▶ DOCUMENT EXCERPT
╭──
Art & Culture
Nature’s Calm Choreography has Inspired Artist Tom Atton Moore to Hold His First Debut Show in The US

This artist has taken time during the pandemic to closely observe the minutiae of nature

Tom Atton Moore is a textile artist with an eye for the abstract. After graduating from the London College of Communication with a degree in illustration, Moore purchased a tufting gun online and began creating rugs - functional pieces - that serve as tangible representations of often overlooked moments in time. The wilting of a Magnolia tree or the swirling of chemicals in a pond. In 2020, he presented his first solo exhibition, Dear Magnolia, at Jermaine Gallagher Showroom in London. In 2021, he exhibited his second show in London, It’s Good To Be Home, at FUMI Gallery. This year, until February 20, 2022, he will make his US debut at BC in Los Angeles with the presentation of Eden.

Eden is presented by BC - a multi-disciplinary creative office in Los Angeles. In this exhibition, the artist responds to the question, ‘When the world goes quiet, where does the mind go’? He answers this boldly through woollen rugs with abstract shapes and forms dressed in stirring colour. While living in the locked-down English countryside during the pandemic, he found himself inspired by the riveting -  often overlooked - minutiae of nature.

Textile artist Tom Atton Moore

In a lane, and alternate world, of his own, Moore is an artist whose work resists definition. His rugs serve not as pieces of craft or design, but as tangible representations of real feeling. In this latest series of works, Eden, Moore speaks the patient language of a garden pond.
╰──
▶ INFORMATION
╭──
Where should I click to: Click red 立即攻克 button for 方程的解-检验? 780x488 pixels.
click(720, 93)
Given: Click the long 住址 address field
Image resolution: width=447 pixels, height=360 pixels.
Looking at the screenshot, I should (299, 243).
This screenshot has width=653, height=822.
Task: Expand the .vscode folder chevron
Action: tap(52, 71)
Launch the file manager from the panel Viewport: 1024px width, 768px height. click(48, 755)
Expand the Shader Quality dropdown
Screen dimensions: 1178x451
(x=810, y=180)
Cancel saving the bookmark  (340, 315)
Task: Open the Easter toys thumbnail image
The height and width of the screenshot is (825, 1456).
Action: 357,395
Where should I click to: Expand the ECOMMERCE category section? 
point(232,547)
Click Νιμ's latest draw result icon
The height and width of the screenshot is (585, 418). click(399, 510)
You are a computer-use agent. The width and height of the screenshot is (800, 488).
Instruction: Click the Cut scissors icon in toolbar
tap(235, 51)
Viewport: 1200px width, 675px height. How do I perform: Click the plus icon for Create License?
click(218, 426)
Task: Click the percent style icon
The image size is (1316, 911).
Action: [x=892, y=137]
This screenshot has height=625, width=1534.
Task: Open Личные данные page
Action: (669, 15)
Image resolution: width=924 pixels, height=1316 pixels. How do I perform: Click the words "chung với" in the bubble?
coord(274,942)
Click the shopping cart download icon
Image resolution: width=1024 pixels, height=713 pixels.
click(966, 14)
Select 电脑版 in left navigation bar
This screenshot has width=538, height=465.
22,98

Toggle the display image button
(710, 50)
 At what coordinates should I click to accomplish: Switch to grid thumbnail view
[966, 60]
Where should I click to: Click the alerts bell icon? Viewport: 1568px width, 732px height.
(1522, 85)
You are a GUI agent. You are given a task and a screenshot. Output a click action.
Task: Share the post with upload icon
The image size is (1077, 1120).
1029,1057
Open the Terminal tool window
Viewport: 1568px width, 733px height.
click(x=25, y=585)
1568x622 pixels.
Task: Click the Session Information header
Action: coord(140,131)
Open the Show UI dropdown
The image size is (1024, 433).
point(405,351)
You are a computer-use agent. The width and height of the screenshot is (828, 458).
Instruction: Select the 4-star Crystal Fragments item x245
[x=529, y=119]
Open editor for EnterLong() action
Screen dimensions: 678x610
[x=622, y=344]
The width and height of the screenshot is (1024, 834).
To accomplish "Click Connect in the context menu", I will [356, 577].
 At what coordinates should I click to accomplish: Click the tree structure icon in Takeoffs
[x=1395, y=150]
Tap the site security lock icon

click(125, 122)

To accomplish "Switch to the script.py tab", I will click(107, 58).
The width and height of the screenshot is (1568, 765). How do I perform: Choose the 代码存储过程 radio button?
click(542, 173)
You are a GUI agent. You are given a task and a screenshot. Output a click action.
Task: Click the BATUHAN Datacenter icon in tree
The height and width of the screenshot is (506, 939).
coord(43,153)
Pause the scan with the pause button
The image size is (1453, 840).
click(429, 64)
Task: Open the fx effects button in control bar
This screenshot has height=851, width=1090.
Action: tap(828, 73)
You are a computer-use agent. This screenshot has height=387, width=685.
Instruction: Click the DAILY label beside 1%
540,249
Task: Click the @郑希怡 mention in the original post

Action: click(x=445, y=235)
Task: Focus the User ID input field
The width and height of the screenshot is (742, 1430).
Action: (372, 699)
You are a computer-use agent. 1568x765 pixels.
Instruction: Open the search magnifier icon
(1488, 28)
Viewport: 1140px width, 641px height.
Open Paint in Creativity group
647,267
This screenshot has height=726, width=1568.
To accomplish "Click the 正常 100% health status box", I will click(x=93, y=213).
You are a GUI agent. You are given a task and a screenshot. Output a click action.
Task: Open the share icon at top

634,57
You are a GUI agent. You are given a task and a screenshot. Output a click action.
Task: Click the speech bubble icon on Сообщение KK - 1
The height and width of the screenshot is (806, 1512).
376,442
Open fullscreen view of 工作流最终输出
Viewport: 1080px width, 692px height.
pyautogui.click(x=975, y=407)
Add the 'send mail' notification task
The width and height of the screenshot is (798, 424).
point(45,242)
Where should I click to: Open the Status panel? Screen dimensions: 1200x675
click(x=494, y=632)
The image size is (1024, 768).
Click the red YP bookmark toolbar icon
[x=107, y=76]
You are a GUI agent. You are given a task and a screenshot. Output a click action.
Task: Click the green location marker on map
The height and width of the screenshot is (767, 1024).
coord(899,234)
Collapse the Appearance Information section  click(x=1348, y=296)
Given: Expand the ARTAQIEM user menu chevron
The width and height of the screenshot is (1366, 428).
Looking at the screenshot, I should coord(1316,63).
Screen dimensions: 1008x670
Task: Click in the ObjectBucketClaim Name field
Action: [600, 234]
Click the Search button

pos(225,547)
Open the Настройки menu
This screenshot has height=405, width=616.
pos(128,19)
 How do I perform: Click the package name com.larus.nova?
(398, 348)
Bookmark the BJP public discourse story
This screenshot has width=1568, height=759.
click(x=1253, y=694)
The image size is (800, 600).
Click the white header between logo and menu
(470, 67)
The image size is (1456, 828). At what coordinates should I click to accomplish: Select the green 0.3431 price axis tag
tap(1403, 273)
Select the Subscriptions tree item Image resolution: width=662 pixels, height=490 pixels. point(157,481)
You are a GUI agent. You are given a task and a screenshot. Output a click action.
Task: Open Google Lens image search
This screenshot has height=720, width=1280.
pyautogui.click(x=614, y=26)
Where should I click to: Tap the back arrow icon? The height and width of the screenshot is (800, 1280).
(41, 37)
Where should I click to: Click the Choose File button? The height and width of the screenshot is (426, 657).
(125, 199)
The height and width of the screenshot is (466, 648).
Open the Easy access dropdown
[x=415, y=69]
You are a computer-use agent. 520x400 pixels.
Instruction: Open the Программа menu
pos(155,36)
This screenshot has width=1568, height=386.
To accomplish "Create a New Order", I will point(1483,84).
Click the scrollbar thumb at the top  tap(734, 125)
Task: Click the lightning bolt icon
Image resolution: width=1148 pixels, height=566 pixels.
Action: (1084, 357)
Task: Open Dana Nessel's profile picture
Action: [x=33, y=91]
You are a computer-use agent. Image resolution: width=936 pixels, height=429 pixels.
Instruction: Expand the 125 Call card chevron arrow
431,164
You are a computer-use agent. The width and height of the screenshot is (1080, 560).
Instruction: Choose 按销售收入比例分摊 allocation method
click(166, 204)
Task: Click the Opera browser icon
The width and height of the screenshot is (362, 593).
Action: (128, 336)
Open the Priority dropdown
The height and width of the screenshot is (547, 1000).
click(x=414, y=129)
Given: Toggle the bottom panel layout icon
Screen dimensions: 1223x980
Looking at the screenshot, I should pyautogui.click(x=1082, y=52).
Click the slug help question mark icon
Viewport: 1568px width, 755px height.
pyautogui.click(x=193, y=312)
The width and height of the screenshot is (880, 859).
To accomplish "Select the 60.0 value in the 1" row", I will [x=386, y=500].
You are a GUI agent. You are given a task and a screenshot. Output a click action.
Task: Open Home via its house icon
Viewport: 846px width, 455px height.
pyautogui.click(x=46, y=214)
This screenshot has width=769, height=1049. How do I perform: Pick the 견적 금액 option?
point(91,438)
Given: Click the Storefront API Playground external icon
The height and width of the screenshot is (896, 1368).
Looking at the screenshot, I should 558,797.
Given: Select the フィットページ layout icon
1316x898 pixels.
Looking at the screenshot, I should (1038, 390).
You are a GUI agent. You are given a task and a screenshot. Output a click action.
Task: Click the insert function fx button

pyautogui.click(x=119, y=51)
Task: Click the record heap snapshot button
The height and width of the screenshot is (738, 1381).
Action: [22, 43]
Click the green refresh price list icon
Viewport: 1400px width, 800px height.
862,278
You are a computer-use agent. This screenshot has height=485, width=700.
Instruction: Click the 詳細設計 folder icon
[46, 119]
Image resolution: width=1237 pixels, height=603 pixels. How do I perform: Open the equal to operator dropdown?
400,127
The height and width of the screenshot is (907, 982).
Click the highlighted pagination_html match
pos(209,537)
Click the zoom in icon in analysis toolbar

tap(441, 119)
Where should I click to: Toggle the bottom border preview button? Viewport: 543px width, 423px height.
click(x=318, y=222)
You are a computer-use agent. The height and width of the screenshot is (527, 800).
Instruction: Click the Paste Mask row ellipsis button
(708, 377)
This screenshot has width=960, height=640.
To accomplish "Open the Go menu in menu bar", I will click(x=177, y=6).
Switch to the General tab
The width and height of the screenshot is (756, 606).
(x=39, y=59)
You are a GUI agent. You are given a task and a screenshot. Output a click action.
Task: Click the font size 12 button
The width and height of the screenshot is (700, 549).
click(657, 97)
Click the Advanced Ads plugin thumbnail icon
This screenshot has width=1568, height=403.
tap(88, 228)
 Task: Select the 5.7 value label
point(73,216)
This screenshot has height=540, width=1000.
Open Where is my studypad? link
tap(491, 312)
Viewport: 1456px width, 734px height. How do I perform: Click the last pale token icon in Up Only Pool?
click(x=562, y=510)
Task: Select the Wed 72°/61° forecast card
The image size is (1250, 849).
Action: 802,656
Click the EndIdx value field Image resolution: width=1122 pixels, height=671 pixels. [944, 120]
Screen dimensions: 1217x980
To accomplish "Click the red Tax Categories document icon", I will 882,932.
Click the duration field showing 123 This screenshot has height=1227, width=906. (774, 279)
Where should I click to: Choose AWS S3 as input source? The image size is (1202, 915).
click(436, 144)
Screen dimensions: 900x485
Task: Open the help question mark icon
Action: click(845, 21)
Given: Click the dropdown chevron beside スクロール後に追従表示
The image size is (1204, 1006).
╰──
▶ WHAT YOU WILL DO
a) Reproduce word for word the passage of the Tom Atton Moore article starting at "Textile artist Tom" and ending at "a garden pond.".
b) Write the next part of the article on textile artist Tom Atton Moore, picking up after its final sentence.
The rows come from a separate source unrelated to the article.

▶ REPLIES
a)
Textile artist Tom Atton Moore

In a lane, and alternate world, of his own, Moore is an artist whose work resists definition. His rugs serve not as pieces of craft or design, but as tangible representations of real feeling. In this latest series of works, Eden, Moore speaks the patient language of a garden pond.

b)
While the outside world was clinging to the big picture, Moore was honing in on the small, almost zen-like, details of the serene landscape around him. He soon came to realize that while nothing was happening, in fact, everything was. He began to notice how the meticulous movements of nature created a kind of calm choreography—the way a slight breeze would topple a line of dominoes down the spine of a tree.

In this stillness, Moore observed how a chemical released into a pond would tapdance atop the water’s surface, spiralling little infinities before settling to the bottom. He took note of these fluid formations, how they ebbed and flowed, day after day until they finally disappeared behind the liquid curtain of the water.

The seven woollen rugs of this series set out to celebrate the fortune-telling formations found in Hannibal’s Pond. Hand-tufted, latexed, dried, pinned, bound, and shaved with sheep shearing clippers — Moore's process takes up to two weeks or more for every rug. What begins as a moment in time transforms into a collage, a feeling, and finally, something you can hold with your own two hands. Each piece in this latest collection is roughly 7-by-5-feet and is made of vintage dead-stock yarn.